Task details: Copy out, unchanged, the items in the stretch from the line containing "Given: Open the milvusdb/milvus:v2.5.25" through the line containing "tap(75, 111)", with both of those lines included. Output nothing else.

Extracted material:
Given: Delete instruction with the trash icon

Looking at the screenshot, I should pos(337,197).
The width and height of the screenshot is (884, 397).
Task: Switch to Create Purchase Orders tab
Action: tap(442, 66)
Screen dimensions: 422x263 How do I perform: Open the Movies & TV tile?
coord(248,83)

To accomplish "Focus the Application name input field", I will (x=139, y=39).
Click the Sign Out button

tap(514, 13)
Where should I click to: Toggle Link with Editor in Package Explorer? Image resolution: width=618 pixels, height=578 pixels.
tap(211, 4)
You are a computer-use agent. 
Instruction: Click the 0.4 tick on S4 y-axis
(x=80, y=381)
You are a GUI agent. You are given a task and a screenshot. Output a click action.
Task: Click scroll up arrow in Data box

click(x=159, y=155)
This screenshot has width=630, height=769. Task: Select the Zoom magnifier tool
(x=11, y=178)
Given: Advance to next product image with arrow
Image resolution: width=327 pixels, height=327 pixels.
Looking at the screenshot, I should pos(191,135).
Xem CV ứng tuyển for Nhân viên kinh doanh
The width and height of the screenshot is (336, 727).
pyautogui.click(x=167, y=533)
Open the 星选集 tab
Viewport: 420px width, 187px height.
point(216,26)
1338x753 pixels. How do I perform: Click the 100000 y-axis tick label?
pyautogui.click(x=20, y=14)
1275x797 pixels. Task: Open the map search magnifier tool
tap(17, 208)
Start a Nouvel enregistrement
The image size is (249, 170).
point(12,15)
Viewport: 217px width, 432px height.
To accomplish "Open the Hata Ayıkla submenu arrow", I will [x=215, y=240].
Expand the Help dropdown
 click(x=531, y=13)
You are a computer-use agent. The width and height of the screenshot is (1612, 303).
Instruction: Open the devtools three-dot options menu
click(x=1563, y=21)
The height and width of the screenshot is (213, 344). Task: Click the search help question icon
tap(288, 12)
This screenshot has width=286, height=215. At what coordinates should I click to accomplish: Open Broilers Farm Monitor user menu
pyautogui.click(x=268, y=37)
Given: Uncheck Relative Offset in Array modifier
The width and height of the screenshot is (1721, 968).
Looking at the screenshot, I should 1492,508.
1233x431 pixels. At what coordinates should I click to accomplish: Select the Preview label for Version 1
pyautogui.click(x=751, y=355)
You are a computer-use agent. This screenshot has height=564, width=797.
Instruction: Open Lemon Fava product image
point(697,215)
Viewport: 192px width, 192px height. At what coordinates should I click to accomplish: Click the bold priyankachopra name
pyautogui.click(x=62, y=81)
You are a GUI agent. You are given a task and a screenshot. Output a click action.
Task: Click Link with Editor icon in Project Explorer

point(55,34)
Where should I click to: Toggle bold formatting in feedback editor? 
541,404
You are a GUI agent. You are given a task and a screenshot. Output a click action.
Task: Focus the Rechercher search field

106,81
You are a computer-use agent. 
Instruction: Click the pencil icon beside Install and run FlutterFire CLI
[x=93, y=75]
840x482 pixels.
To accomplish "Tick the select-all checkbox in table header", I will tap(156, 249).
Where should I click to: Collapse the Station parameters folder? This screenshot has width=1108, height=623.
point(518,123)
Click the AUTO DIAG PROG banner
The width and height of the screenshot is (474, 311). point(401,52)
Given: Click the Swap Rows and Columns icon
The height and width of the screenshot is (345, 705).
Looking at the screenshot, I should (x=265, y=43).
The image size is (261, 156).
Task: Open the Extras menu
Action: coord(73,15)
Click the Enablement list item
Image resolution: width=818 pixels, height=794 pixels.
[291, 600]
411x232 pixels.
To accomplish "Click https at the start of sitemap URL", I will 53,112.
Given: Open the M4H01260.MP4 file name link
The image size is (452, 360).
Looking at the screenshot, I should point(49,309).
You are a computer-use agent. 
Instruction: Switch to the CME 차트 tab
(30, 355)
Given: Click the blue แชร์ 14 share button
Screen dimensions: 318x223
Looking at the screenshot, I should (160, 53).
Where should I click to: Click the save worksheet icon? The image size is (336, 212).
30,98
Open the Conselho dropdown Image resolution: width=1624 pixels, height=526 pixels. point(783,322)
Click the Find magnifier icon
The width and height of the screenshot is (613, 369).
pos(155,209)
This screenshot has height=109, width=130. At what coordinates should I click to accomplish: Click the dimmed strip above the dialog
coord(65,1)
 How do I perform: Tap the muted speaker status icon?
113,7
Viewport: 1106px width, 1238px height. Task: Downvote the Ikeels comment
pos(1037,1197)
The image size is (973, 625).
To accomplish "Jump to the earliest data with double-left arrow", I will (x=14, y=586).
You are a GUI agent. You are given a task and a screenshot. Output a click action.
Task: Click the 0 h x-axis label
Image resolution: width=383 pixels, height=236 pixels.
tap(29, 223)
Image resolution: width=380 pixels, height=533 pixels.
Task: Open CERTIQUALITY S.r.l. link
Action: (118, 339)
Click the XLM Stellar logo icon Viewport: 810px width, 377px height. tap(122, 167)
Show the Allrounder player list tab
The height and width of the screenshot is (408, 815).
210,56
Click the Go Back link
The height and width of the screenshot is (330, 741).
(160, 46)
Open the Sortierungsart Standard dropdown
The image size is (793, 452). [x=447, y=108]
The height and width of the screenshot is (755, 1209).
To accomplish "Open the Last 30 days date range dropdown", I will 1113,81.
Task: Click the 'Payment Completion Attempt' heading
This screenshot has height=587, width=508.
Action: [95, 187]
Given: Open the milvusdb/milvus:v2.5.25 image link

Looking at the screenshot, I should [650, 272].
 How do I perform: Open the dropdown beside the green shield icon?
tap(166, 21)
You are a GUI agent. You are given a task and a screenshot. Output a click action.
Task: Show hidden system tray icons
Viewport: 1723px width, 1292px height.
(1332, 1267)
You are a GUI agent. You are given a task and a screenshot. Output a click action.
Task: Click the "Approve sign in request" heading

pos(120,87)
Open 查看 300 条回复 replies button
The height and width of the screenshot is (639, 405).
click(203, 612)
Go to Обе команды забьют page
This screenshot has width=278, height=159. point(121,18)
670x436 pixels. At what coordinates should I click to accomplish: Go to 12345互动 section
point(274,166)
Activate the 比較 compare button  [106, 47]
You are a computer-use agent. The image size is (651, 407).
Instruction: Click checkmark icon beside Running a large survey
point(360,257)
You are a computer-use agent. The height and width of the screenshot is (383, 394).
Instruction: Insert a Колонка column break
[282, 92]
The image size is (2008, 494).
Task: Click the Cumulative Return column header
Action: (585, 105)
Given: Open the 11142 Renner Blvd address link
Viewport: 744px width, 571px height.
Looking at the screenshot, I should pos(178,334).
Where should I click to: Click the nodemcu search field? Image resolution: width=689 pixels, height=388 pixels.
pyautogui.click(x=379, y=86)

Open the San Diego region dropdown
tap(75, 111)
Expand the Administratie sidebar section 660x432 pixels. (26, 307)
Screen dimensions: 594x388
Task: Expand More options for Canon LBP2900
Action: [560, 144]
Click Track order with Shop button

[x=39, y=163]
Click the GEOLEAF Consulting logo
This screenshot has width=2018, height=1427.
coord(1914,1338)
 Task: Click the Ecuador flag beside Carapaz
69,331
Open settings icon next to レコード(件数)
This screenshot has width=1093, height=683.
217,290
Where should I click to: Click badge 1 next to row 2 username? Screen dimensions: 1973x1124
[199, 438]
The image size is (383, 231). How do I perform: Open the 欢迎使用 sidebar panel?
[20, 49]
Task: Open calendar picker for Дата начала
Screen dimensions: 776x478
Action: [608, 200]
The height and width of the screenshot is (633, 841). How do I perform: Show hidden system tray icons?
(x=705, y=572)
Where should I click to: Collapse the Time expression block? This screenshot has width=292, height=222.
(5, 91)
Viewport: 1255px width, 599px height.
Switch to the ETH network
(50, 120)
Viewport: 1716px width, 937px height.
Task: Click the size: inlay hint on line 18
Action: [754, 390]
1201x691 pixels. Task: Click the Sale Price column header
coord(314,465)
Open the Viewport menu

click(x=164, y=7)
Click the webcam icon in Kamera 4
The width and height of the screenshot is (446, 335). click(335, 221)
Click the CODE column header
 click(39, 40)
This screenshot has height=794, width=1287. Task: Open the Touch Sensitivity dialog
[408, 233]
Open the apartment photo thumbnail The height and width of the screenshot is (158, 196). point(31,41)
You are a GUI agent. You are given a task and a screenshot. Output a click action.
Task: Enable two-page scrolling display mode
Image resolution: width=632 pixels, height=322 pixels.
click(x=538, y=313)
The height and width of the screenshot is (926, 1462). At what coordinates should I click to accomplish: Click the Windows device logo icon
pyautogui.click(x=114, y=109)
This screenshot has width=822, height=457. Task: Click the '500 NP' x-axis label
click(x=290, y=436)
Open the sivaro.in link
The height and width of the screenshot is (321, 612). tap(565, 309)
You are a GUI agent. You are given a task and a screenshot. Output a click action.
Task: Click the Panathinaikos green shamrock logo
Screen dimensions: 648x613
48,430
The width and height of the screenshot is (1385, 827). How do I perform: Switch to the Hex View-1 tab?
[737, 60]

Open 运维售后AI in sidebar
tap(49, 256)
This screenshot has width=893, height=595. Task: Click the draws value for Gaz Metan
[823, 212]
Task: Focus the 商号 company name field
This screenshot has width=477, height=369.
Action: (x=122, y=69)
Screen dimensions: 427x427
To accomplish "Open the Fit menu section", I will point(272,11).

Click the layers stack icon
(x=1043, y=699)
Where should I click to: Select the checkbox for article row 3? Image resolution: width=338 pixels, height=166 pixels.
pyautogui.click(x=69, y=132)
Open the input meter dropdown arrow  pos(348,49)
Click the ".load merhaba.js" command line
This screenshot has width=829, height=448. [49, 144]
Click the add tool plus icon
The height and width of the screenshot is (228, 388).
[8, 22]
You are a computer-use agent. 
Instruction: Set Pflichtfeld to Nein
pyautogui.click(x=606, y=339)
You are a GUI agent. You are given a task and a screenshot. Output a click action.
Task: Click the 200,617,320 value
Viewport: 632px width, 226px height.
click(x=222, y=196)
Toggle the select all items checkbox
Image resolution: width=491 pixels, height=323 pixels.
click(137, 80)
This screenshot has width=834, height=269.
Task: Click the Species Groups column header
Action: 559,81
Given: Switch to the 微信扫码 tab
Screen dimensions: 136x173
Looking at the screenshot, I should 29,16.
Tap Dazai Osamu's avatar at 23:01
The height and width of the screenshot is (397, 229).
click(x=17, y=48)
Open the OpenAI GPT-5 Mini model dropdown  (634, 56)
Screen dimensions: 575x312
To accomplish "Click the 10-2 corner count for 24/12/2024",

Correct response:
Given: Open the milvusdb/milvus:v2.5.25 image link

Looking at the screenshot, I should [650, 272].
 How do I perform: Open the dropdown beside the green shield icon?
tap(166, 21)
You are a GUI agent. You are given a task and a screenshot. Output a click action.
Task: Show hidden system tray icons
Viewport: 1723px width, 1292px height.
(1332, 1267)
You are a GUI agent. You are given a task and a screenshot. Output a click action.
Task: Click the "Approve sign in request" heading

pos(120,87)
Open 查看 300 条回复 replies button
The height and width of the screenshot is (639, 405).
click(203, 612)
Go to Обе команды забьют page
This screenshot has width=278, height=159. point(121,18)
670x436 pixels. At what coordinates should I click to accomplish: Go to 12345互动 section
point(274,166)
Activate the 比較 compare button  [106, 47]
You are a computer-use agent. The image size is (651, 407).
Instruction: Click checkmark icon beside Running a large survey
point(360,257)
You are a computer-use agent. The height and width of the screenshot is (383, 394).
Instruction: Insert a Колонка column break
[282, 92]
The image size is (2008, 494).
Task: Click the Cumulative Return column header
Action: (585, 105)
Given: Open the 11142 Renner Blvd address link
Viewport: 744px width, 571px height.
Looking at the screenshot, I should pos(178,334).
Where should I click to: Click the nodemcu search field? Image resolution: width=689 pixels, height=388 pixels.
pyautogui.click(x=379, y=86)

Open the San Diego region dropdown
tap(75, 111)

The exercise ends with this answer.